No, your not being a "wet blanket".... I can take critisism. If I couldn't I wouldn't post anything. (I had one guy suggest a 2 1/2 inch x 24 foot piece of pipe to rest the rafters on for the span... and he suggested using 2x4's.

It's up there, it's holding, and I had my fat butt up there screwing the sheet metal down last weekend, and yesterday we had 35mph winds most of the day... came home from work and it's still there, I didn't build a kite :msp_lol:.

I'm not building a dance floor up there by any means, like I did on the other cover I built next to the mill. That was a 16x24 deck up there, almost felt like putting some patio furniture up there.

I figure the ledger board I added was almost like adding a flitch plate on a laminated beam.

When I'm finished I'm going to cut a 1x12 oak board and add it to the front face so it looks like an oak beam from the front, which would stiffen it up a little more.

And, if I'm wrong, it'll sag? Then I'll do like Betterbuilt mentioned, offset another post on one side or maybe both sides. We'll see!

Thanks for the replies, comments and suggestions.

Ted


----------



## SilverBox (Feb 12, 2011)

Ted J said:


> No, your not being a "wet blanket".... I can take critisism. If I couldn't I wouldn't post anything. (I had one guy suggest a 2 1/2 inch x 24 foot piece of pipe to rest the rafters on for the span... and he suggested using 2x4's.
> 
> It's up there, it's holding, and I had my fat butt up there screwing the sheet metal down last weekend, and yesterday we had 35mph winds most of the day... came home from work and it's still there, I didn't build a kite :msp_lol:.
> 
> ...


 
Thats a good idea with the 1x12 added to the front. If it does start to sag you can jack er up and add a post and you should be fine (I can't quite tell from the pics, but it looks like you have a lil sag already, but it could be camera angle). Some knee braces might help too. Your dead load is probably something like 5-8lbs sq ft, that Ibeam if its the one I think it is, is rated for about 60lbs per foot (on a 24' span), which is right about what I'd guess your dead load is on it, you put some snow up there and its not gonna look pretty. If you cut the span down to 12' the rating goes up to 160+ lbs per foot, which gives a nice big margin for live load.

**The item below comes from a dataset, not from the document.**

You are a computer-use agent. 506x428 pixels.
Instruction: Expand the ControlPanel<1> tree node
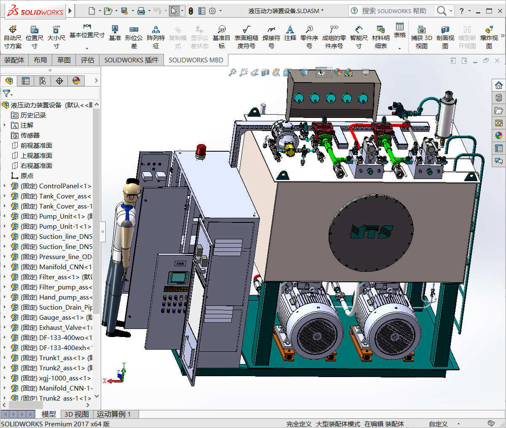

http://www.gp.com/build/product.aspx?pid=1390

http://www.gp.com/build/DocumentViewer.aspx?repository=BP&elementid=4372 (see page 12)


----------



## Ted J (Feb 12, 2011)

SilverBox said:


> Thats a good idea with the 1x12 added to the front. If it does start to sag you can jack er up and add a post and you should be fine (I can't quite tell from the pics, but it looks like you have a lil sag already, but it could be camera angle). Some knee braces might help too. Your dead load is probably something like 5-8lbs sq ft, that Ibeam if its the one I think it is, is rated for about 60lbs per foot (on a 24' span), which is right about what I'd guess your dead load is on it, *you put some snow up there and its not gonna look pretty*. If you cut the span down to 12' the rating goes up to 160+ lbs per foot, which gives a nice big margin for live load.
> /QUOTE]
> 
> The 1/8" thick snow you see in one of the previous pictures is about the most we've had in 3 years, and we had about 1 1/2" about 4 years before that!
> ...


----------



## TraditionalTool (Feb 12, 2011)

Ted J said:


> SilverBox said:
> 
> 
> > (Besides, haven't you heard, we got global warming ... why do I have to worry 'bout snow?) :msp_rolleyes:
> ...


----------



## Ted J (Feb 13, 2011)

Got the rest of the tin and isulation up and screwed down today. All that's left to do is some side caps and the front board cover. I decided to use some 1x13 x10 footer Cypress boards that I milled that have been stacked and stickered since early October.
I'll stain it with the same Red Cedar Penofin stain I did everything else. I tested the stain on a scrap offcut to see... the wood takes stain very well.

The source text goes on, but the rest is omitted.